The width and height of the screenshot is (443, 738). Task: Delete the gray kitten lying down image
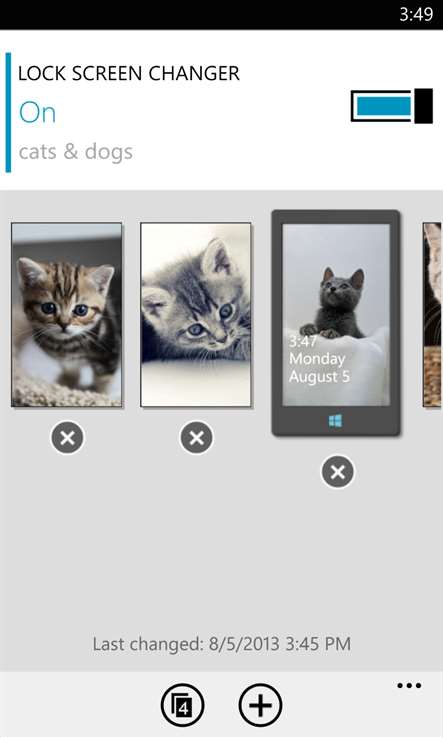(196, 437)
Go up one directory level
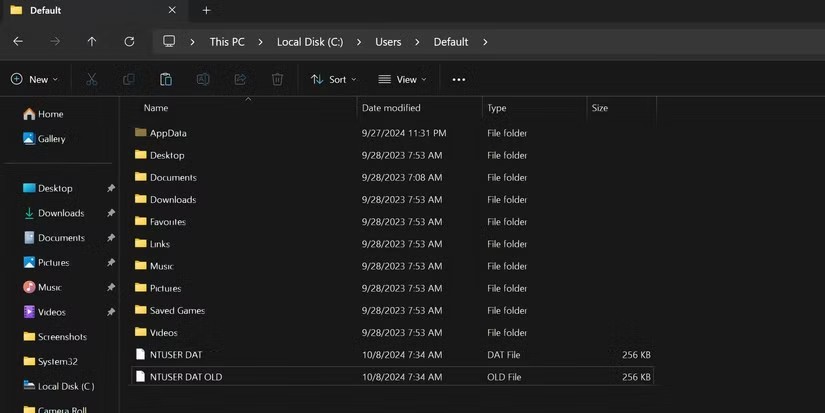The image size is (825, 413). coord(92,42)
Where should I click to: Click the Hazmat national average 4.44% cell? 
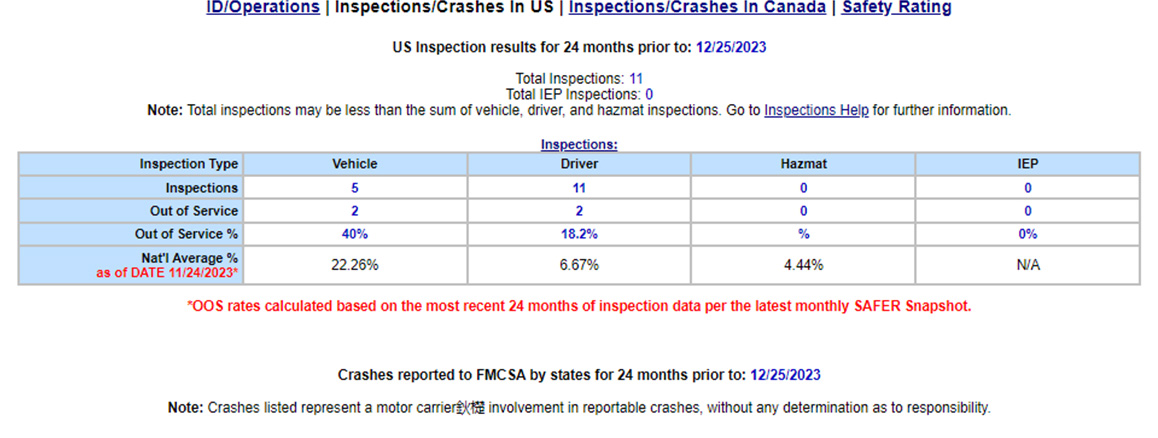pyautogui.click(x=803, y=265)
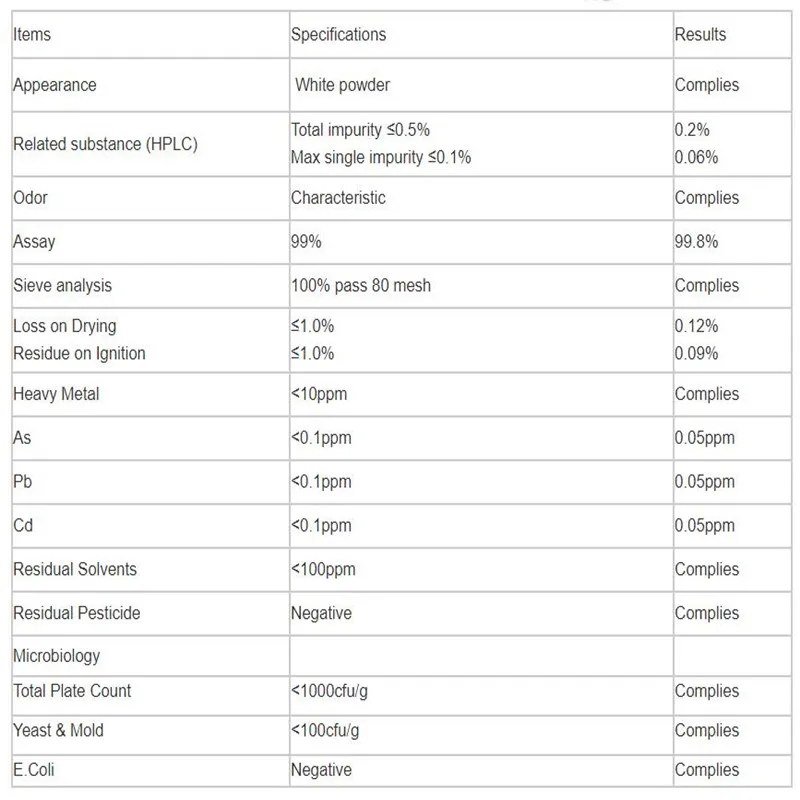This screenshot has height=800, width=800.
Task: Select the 0.12% loss on drying result
Action: 696,326
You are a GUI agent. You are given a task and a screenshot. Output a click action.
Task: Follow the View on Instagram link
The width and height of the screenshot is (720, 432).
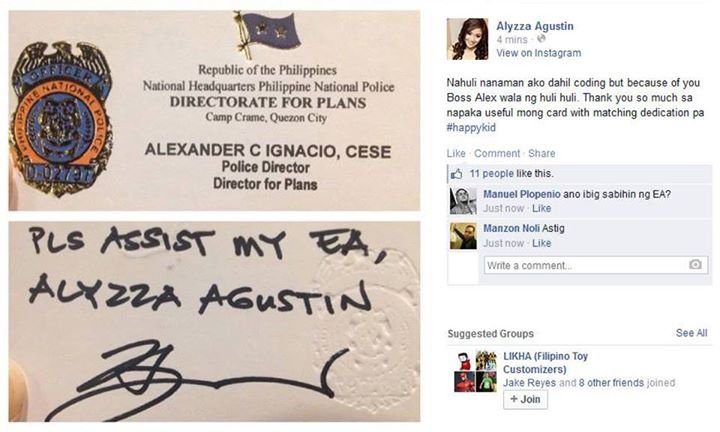click(538, 53)
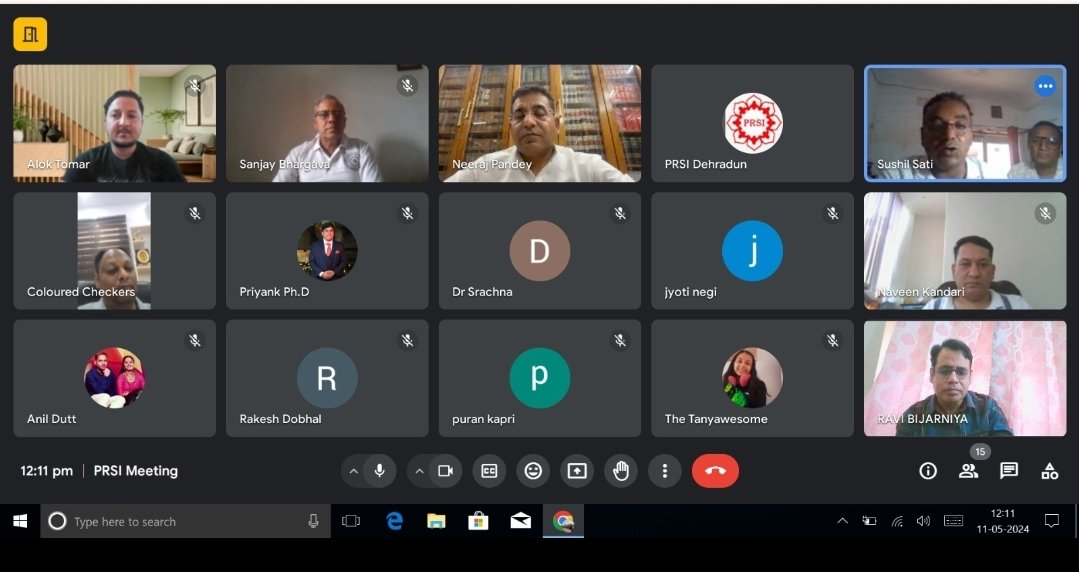Turn on closed captions
Viewport: 1079px width, 572px height.
click(x=489, y=471)
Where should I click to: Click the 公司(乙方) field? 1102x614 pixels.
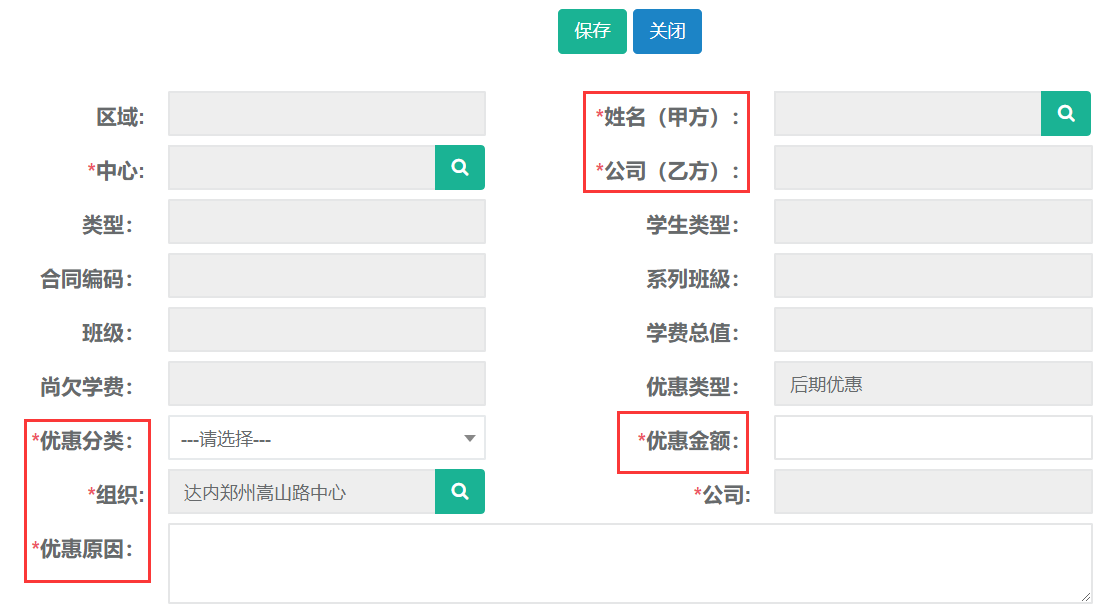(x=932, y=168)
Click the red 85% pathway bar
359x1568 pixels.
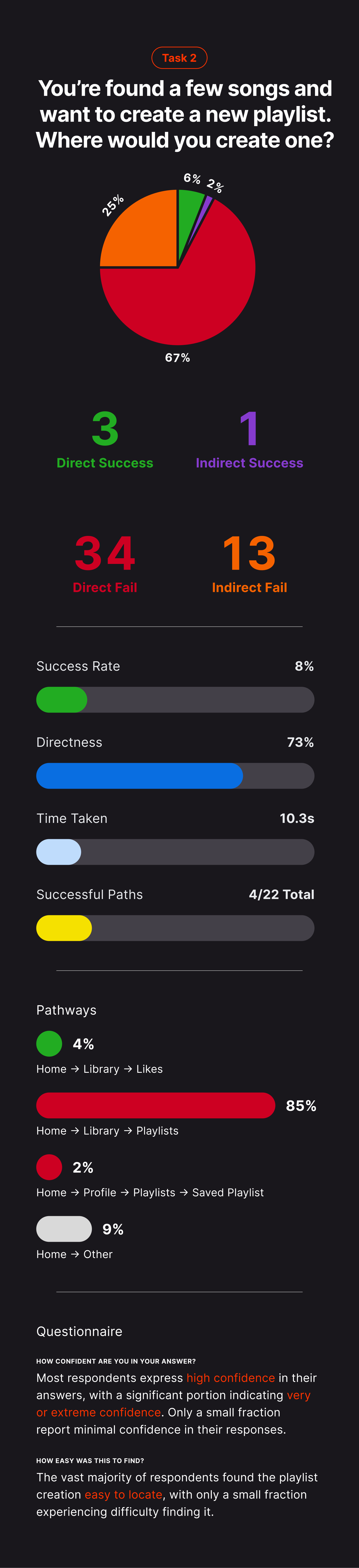click(x=156, y=1105)
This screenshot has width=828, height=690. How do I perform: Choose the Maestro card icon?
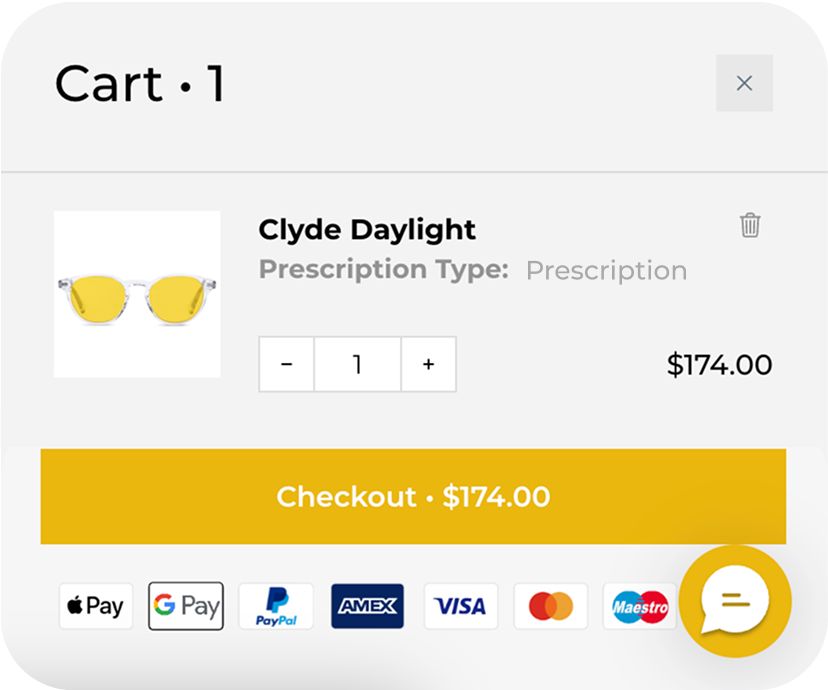(640, 606)
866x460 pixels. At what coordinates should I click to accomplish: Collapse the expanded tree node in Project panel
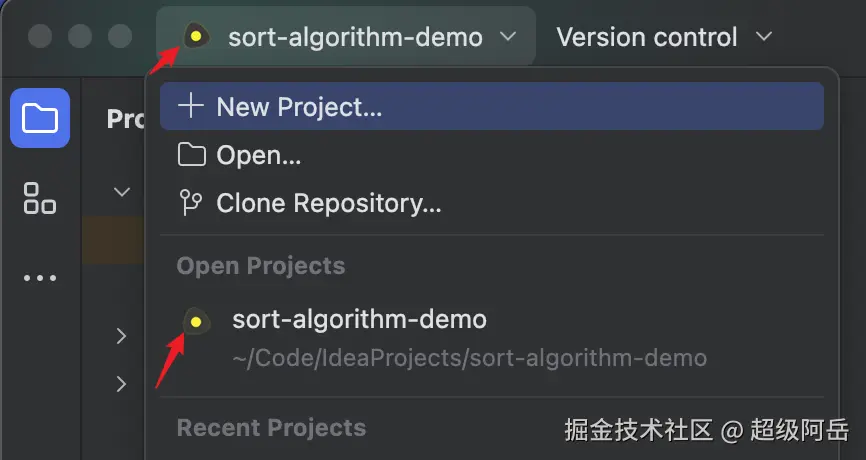[122, 191]
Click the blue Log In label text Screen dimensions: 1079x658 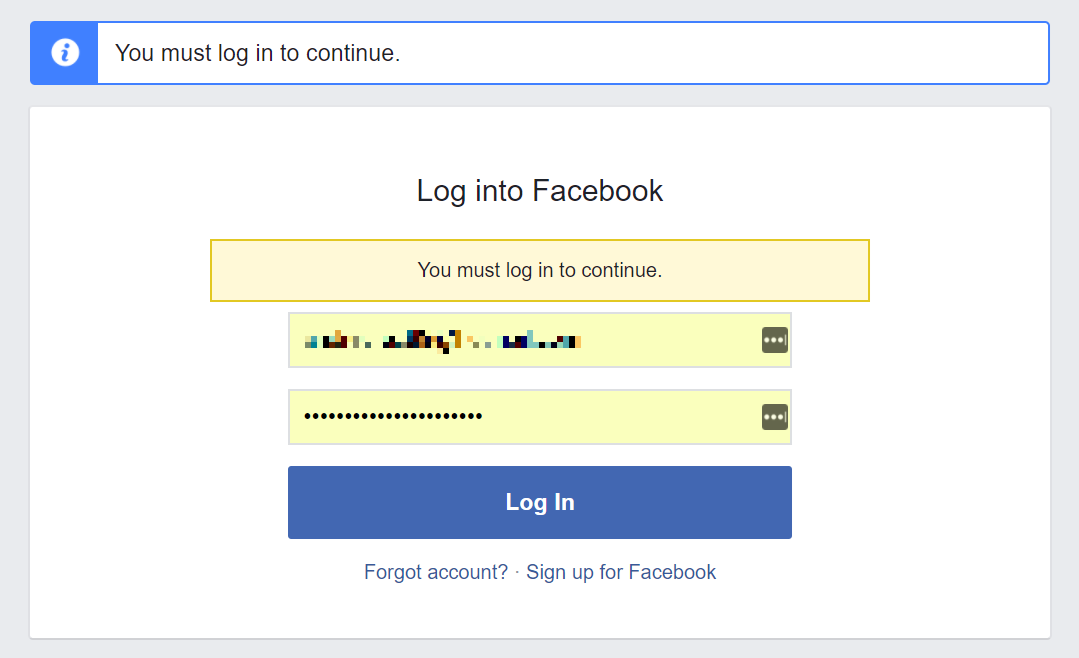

# # # # #

• **Task objective**:
Write out, exactly and with no pictures, the lines of the data from the first through the line containing "You are a GUI".

• **Solution to the problem**:
The width and height of the screenshot is (443, 738). Task: Delete the gray kitten lying down image
(196, 437)
Go up one directory level
The image size is (825, 413). coord(92,42)
Where should I click to: Click the Hazmat national average 4.44% cell? 
pyautogui.click(x=803, y=265)
This screenshot has height=800, width=800.
Task: Select the 0.12% loss on drying result
Action: 696,326
You are a GUI agent. You are given a task and a screenshot. Output a click action.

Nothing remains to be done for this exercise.